DOCUMENT EXCERPT →
_ _ _
What\'s a quick-and-dirty way to make sure that only one instance of a shell script is running at a given time?
For shell scripts, I tend to go with the mkdir
over flock
as it makes the locks more portable.
Either way, using set -e
isn't enough. That only exits the script if any command fails. Your locks will still be left behind.
For proper lock cleanup, you really should set your traps to something like this psuedo code (lifted, simplified and untested but from actively used scripts) :
#=======================================================================
# Predefined Global Variables
#=======================================================================
TMPDIR=/tmp/myapp
[[ ! -d $TMP_DIR ]] \
&& mkdir -p $TMP_DIR \
&& chmod 700 $TMPDIR
LOCK_DIR=$TMP_DIR/lock
#=======================================================================
# Functions
#=======================================================================
function mklock {
__lockdir="$LOCK_DIR/$(date +%s.%N).$$" # Private Global. Use Epoch.Nano.PID
# If it can create $LOCK_DIR then no other instance is running
if $(mkdir $LOCK_DIR)
then
mkdir $__lockdir # create this instance's specific lock in queue
LOCK_EXISTS=true # Global
else
echo "FATAL: Lock already exists. Another copy is running or manually lock clean up required."
_ _ _
DATASET EXTRACT →
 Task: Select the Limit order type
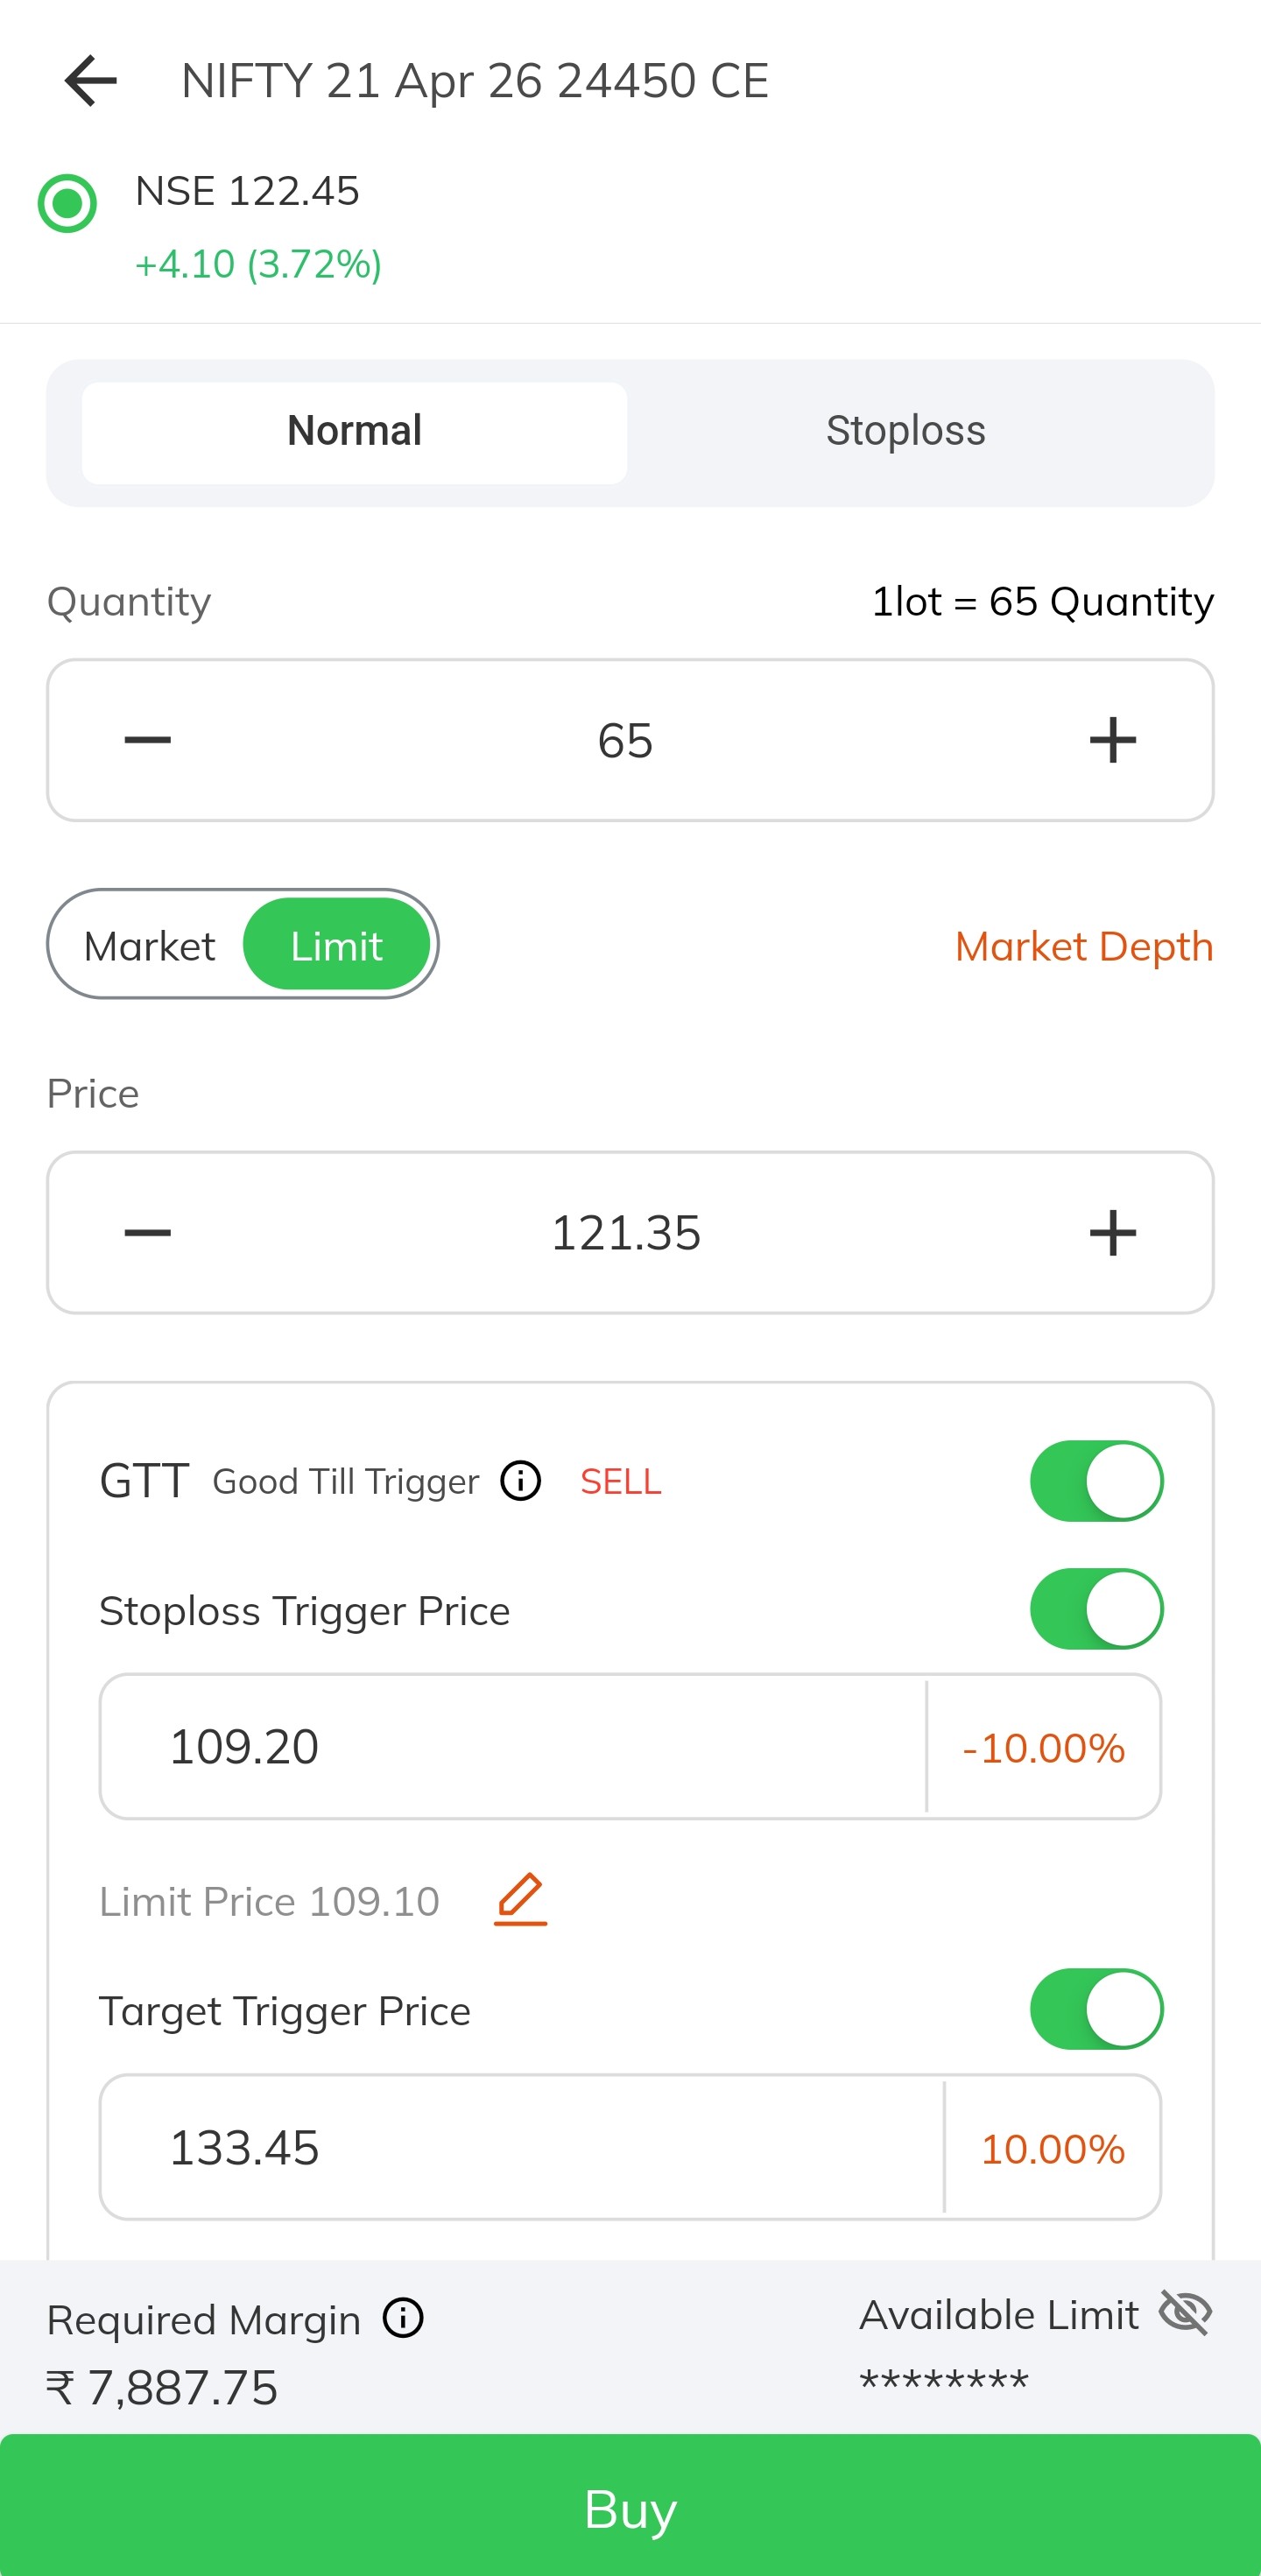(336, 946)
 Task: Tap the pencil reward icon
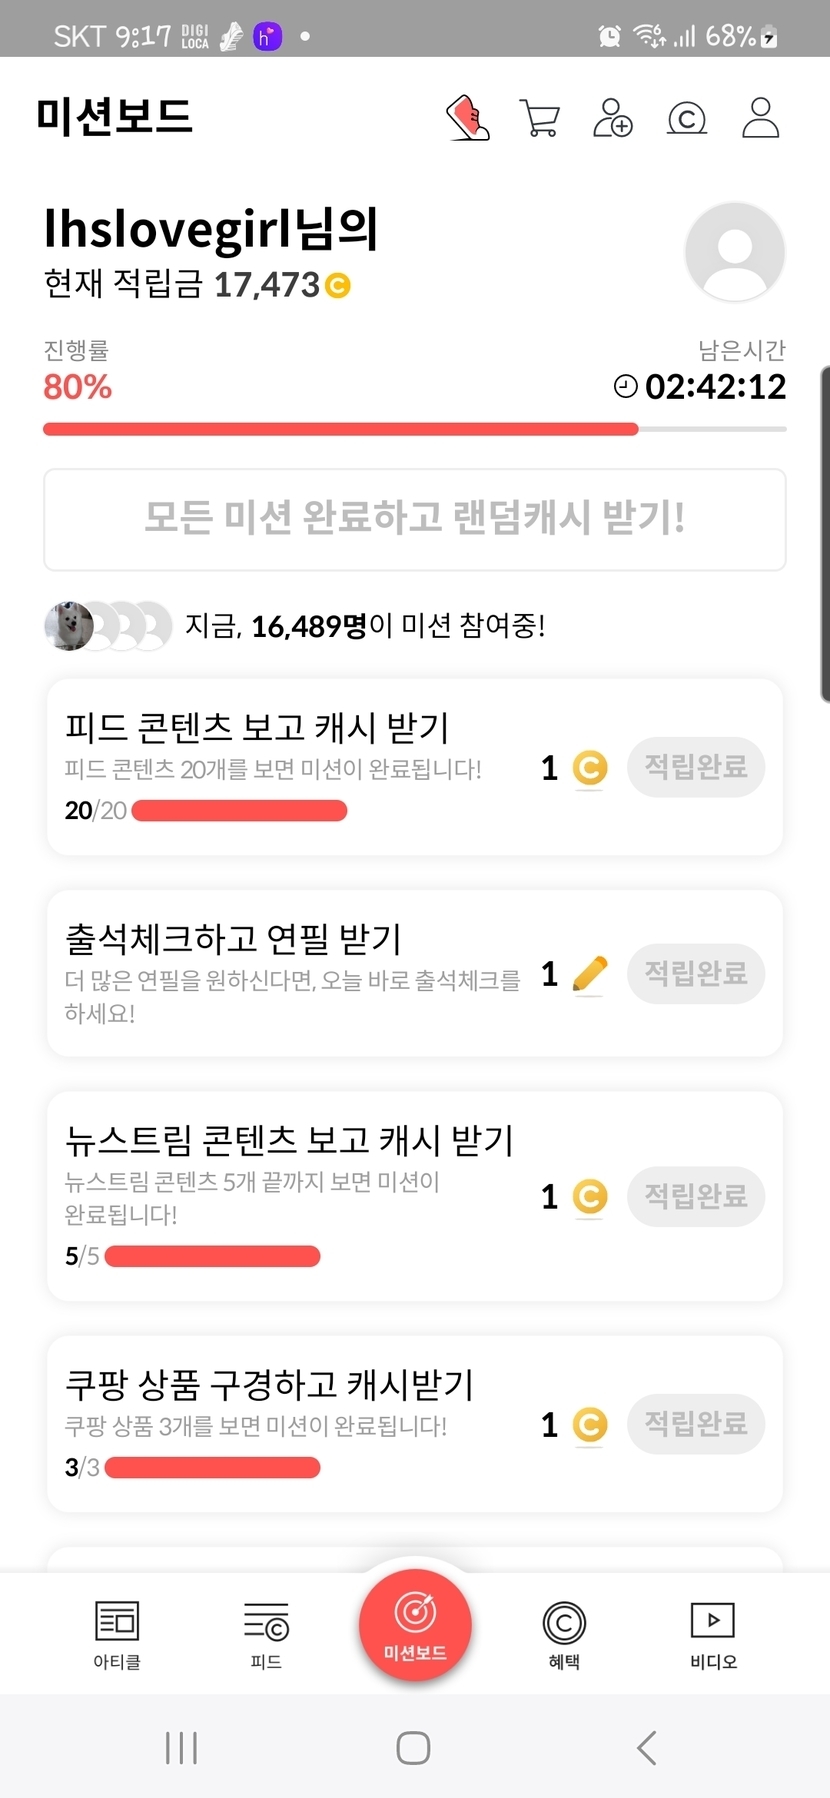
_ _ _
PROBLEMS TO WORK ON →
(1) Reproduce word for word the part of the shell-script locking thread that begins at "What\'s a quick-and-dirty" and stops after "be left behind.".
(2) Resume the shell-script locking thread, carrying it on from its final line.
You can set the material aside; it plays no part here.

THE RESULTS →
(1)
What\'s a quick-and-dirty way to make sure that only one instance of a shell script is running at a given time?
For shell scripts, I tend to go with the mkdir
over flock
as it makes the locks more portable.
Either way, using set -e
isn't enough. That only exits the script if any command fails. Your locks will still be left behind.

(2)
exit 1001 # Or work out some sleep_while_execution_lock elsewhere
fi
}
function rmlock {
[[ ! -d $__lockdir ]] \
&& echo "WARNING: Lock is missing. $__lockdir does not exist" \
|| rmdir $__lockdir
}
#-----------------------------------------------------------------------
# Private Signal Traps Functions {{{2
#
# DANGER: SIGKILL cannot be trapped. So, try not to `kill -9 PID` or
# there will be *NO CLEAN UP*. You'll have to manually remove
# any locks in place.
#-----------------------------------------------------------------------
function __sig_exit {
# Place your clean up logic here
# Remove the LOCK
[[ -n $LOCK_EXISTS ]] && rmlock
}
function __sig_int {
echo "WARNING: SIGINT caught"
exit 1002
}
function __sig_quit {
echo "SIGQUIT caught"
exit 1003
}
function __sig_term {
echo "WARNING: SIGTERM caught"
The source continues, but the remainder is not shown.